これに対して里親側の弁護士は「児童虐待致死疑い」を主張した。ちなみに、韓国の法律では、児童虐待での死亡量刑は4〜7年だが、殺人となれば、基本10〜16年と大きな違いがある。

このジョンインちゃん虐待致死事件が報道されるやいなや、人びとは声を上げ始めた。韓国大統領府のウェブサイトに設置された国民請願掲示板には、里親により重い刑を望む請願があがり、1月2日に人気調査報道番組「それが知りたい」が事件を特集するとさらに多くの人に広まった。

SNSでの追悼のほか、墓参する女優も

その後、SNSを中心に「#정인아 미안해(ジョンインちゃん、ごめんね)」キャンペーン参加者が急増し、現在インスタグラムだけでも10万人近くの投稿が寄せられている。

芸能界からも声を上げるスターたちが登場した。世界的人気グループBTSのメンバーのジミンもSNSでハッシュタグキャンペーンに参加したところ、それを見たBTSのファンたち「ARMY」も投稿を始め、さらに陳情書の提出方法をシェアし多くのファンたちが提出したという。

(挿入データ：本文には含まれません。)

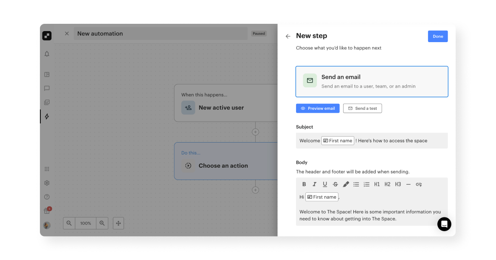Create a bulleted list in the email body
The width and height of the screenshot is (496, 260).
(356, 184)
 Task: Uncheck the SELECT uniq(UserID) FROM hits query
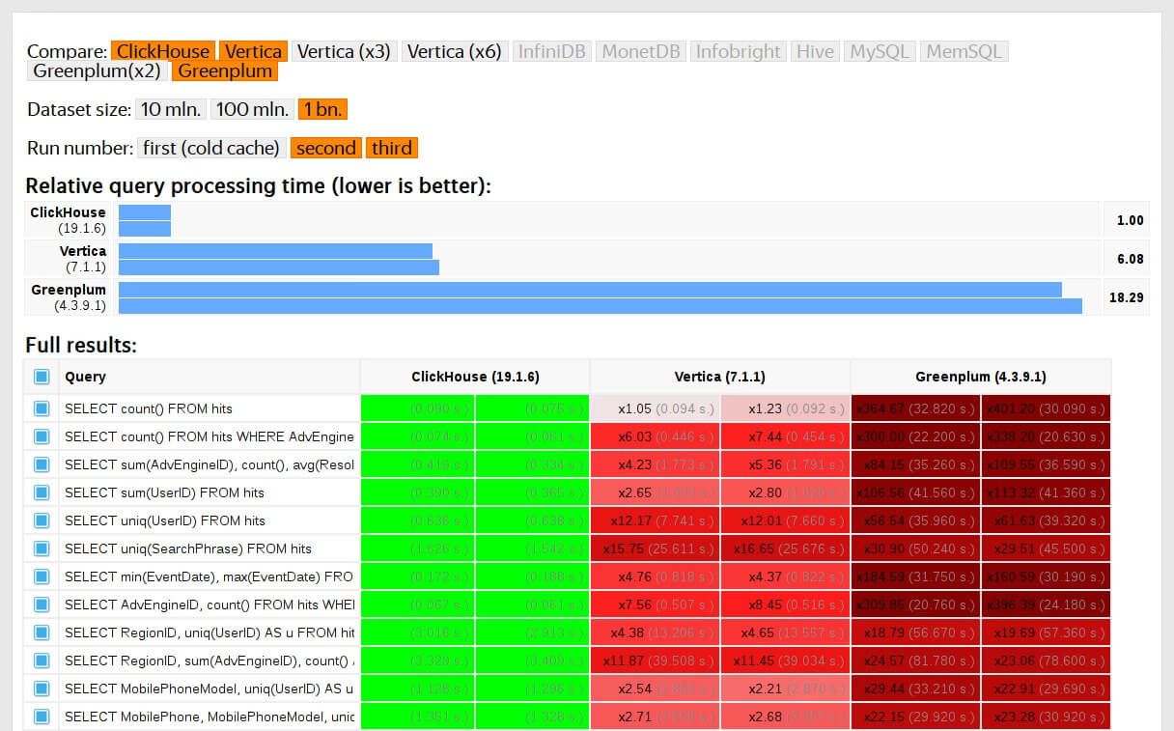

また『宮廷女官チャングムの誓い』などで国民的人気女優イ・ヨンエは、自身の双子の子供たちと一緒にジョンインちゃんの眠る墓を訪れ、その後小児患者への治療費として1億ウォンを寄付した。他にも、ユ・ビョンジェ、チャン・ユンジュら有名人たちが続々と児童虐待被害者のための関連団体に寄付をしている。歌手ションは、ジョンインちゃんを忘れないためにも追悼マラソン開催を呼び掛けているという。

さらに、本人も里親として2人の娘を育てている女優シン・エラは、SNSで「今この瞬間もジョンインのような被害者が泣いている」と、これ以上被害者が増えて欲しくないという願いを投稿し注目を集めた。

追悼のトレンドワードの悪用まで

一方で、この注目度を利用しようとする不届きな輩もいる。SNSでハッシュタグ「#정인아 미안해(ジョンインちゃん、ごめんね)」が人気ワードになると、中華料理屋、マカロン専門店、デザートカフェなどが、自身のお店や商品の宣伝投稿にジョンインちゃんのハッシュタグを付けはじめ非難が集中した。

また、「ジョンインちゃん、ごめんね」というロゴのついたTシャツ、タオル、スマホケース、クッション、アイポッズケースなどのグッズまで登場。虐待死を利用していると多くの抗議を受けることとなった。

グッズの発売元は、「ジョンインを忘れないためにも、より広くこの事件を広めたかった」と反論したものの、結局謝罪文を公表し販売を中止する事態となった。

筆者の多くの韓国人の知人たちも自身のSNSにジョンインちゃんへの追悼を投稿している。虐待内容も衝撃的だったが、なによりも里親に引き取られる前と後のジョンインちゃんの写真に写った表情に大きなショックを受けた。同じ人物とは思えないほど違っていたからだ。いくら里親が弁解の言葉を並べても、ジョンインちゃんの表情が全てを物語っている。裁判は今始まったばかりだが、里親二人にどのような判決がでるのか今後も見守っていきたい。